18. SARS-CoV-2 Infection after Vaccination in Health Care Workers in California; “Reported on the resurgence of SARS-CoV-2 infection in a highly vaccinated health system workforce.

“Vaccination with mRNA vaccines began in mid-December 2020; by March, 76% of the workforce had been fully vaccinated, and by July, the percentage had risen to 87%. Infections had decreased dramatically by early February 2021…

“coincident with the end of California’s mask mandate on June 15 and the rapid dominance of the B.1.617.2 (delta) variant that first emerged in mid-April and accounted for over 95% of UCSDH isolates by the end of July, infections increased rapidly, including cases among fully vaccinated persons…

“researchers reported that the “dramatic change in vaccine effectiveness from June to July is likely to be due to both the emergence of the delta variant and waning immunity over time.”

19. Community transmission and viral load kinetics of the SARS-CoV-2 delta (B.1.617.2) variant in vaccinated and unvaccinated individuals in the UK: a prospective, longitudinal, cohort study; “Examined the transmission and viral load kinetics in vaccinated and unvaccinated individuals with mild delta variant infection in the community.

“They found that (in 602 community contacts (identified via the UK contract-tracing system) of 471 UK COVID-19 index cases were recruited to the Assessment of Transmission and Contagiousness of COVID-19 in Contacts cohort study and contributed 8145 upper respiratory tract samples from daily sampling for up to 20 days)

“‘vaccination reduces the risk of delta variant infection and accelerates viral clearance.
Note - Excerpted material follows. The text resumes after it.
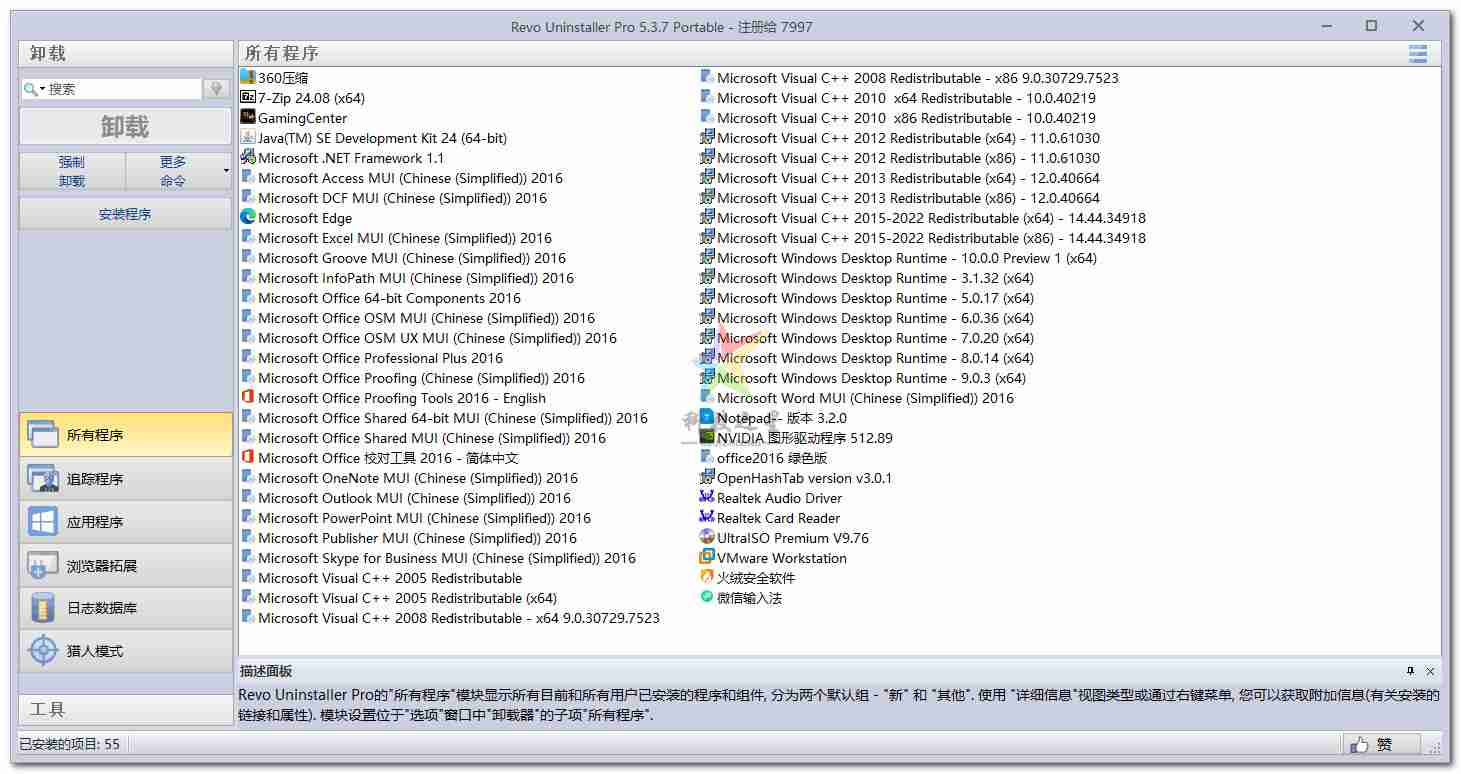Click the filter button beside the search box
Image resolution: width=1461 pixels, height=774 pixels.
[x=216, y=89]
Nonetheless, fully vaccinated individuals with breakthrough infections have peak viral load similar to unvaccinated cases and can efficiently transmit infection in household settings, including to fully vaccinated contacts.”

20. Waning Immunity after the BNT162b2 Vaccine in Israel; “Immunity against the delta variant of SARS-CoV-2 waned in all age groups a few months after receipt of the second dose of vaccine.”

21. Viral loads of Delta-variant SARS-CoV-2 breakthrough infections after vaccination and booster with BNT162b2; The viral load reduction effectiveness declines with time after vaccination, “significantly decreasing at 3 months after vaccination and effectively vanishing after about 6 months.”

22. Comparison of two highly-effective mRNA vaccines for COVID-19 during periods of Alpha and Delta variant prevalence; “In July, vaccine effectiveness against hospitalization has remained high (mRNA-1273: 81%, 95% CI: 33–96.3%; BNT162b2: 75%, 95% CI: 24–93.9%), but effectiveness against infection was lower for both vaccines (mRNA-1273: 76%, 95% CI: 58–87%; BNT162b2: 42%, 95% CI: 13–62%), with a more pronounced reduction for BNT162b2.”